Under pressure from Pinellas County Sheriff Bob Gualtieri, the transit authority imposed a fare on the previously free route at the beginning of October, sooner than it had planned. Ridership has dropped, Miller said, but Gualtieri “hasn’t been calling me every morning.”
Chaney’s proposal touches on both free fares and bus-only lanes, another SunRunner feature that’s stirred some discontent in her district. During a meeting of the transit authority’s legislative committee Wednesday, David Allbritton, a Clearwater City Council member who sits on the transit authority board, said he believed the proposed bill stemmed from the vitriol against the SunRunner in St. Pete Beach.

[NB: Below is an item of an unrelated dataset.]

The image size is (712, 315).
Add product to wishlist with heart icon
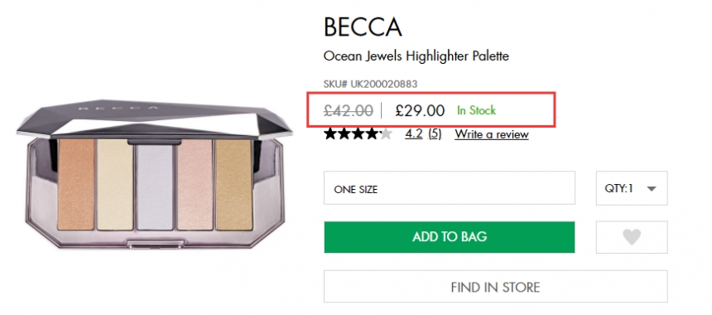click(632, 237)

“We do a great job, and we don’t need this,” he said. “To me, it’s payback.”
Chaney denied that her bill was a response to the SunRunner controversy, though she said it may have amplified consternation about the agency’s spending.
During Wednesday’s meeting, board members said they were baffled or put off by the proposed bill. Several said they’d be open to legislators looking for ways to update the special act, which has not been changed in more than two decades, but they didn’t see the need for such drastic change.
Gina Driscoll, a St. Petersburg City Council member who is chairperson of the transit authority board, noted that an investigation ordered by the legislature into troubles at the Hillsborough Area Regional Transit Authority hasn’t been finished. Why not wait for takeaways from that report before proposing changes to the more stable Pinellas agency, she asked.
“I think waiting on another example and looking at recommendations from a nearby authority could be helpful,” she said. “I would love to learn more about what’s been identified that’s broken. At first glance, this (proposed bill) appears to be a solution in search of a problem.”
Because Chaney’s proposal is for a local bill, it needs the approval of Pinellas’ other state lawmakers before it can be filed. The legislative delegation — made up of six Republicans and three Democrats — will vote on those bills at its next meeting on Nov. 29. Oldsmar Mayor Dan Saracki on Wednesday urged his fellow board members to put pressure on other lawmakers before then, in an effort to kill the bill before it has a chance to live.
“Given the performance that PSTA has demonstrated, the recent award — you don’t get that stuff by being bad at what you do,” Driscoll said. “If anything, I think they should be looking at how we do things.”